_Goal of the exercise_
List every line in the entries below that contains the word "size".

>> START

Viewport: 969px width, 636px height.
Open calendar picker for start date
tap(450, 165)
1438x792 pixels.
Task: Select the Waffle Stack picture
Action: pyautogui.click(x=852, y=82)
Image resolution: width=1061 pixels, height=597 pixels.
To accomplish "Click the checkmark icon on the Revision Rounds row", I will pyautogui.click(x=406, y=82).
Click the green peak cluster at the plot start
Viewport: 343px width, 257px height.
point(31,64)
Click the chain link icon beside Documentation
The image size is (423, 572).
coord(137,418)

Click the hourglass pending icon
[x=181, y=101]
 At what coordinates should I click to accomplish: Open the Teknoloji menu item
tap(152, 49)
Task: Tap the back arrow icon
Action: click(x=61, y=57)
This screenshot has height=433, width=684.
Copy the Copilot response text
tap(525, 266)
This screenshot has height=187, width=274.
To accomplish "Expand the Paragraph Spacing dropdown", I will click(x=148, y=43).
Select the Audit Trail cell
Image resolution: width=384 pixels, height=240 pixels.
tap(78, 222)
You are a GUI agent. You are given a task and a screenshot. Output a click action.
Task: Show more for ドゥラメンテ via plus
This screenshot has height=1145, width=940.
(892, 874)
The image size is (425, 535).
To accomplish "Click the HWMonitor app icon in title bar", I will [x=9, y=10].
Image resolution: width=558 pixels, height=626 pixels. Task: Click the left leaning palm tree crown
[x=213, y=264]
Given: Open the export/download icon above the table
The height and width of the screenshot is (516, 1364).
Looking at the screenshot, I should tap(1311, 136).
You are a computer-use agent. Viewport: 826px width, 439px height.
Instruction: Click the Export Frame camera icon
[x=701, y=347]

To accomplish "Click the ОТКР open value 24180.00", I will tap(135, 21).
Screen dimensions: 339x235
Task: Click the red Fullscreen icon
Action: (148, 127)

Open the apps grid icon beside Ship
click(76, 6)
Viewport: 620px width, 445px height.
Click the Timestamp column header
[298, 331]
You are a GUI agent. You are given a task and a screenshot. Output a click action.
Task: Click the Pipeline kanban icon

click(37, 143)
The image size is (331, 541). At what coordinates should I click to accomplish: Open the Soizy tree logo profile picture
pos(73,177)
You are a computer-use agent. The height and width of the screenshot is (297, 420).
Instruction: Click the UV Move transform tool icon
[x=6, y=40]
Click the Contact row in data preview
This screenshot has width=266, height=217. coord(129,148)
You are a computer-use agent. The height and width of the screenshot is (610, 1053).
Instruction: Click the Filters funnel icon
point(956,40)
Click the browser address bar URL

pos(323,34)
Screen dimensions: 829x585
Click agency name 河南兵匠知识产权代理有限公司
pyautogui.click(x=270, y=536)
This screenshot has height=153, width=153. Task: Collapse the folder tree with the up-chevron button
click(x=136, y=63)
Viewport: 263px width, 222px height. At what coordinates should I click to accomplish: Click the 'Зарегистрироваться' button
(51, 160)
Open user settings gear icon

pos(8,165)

>> END

_Solution for this problem_
The image size is (423, 572).
The image size is (425, 535).
The image size is (331, 541). At what coordinates should I click to accomplish: Open the Soizy tree logo profile picture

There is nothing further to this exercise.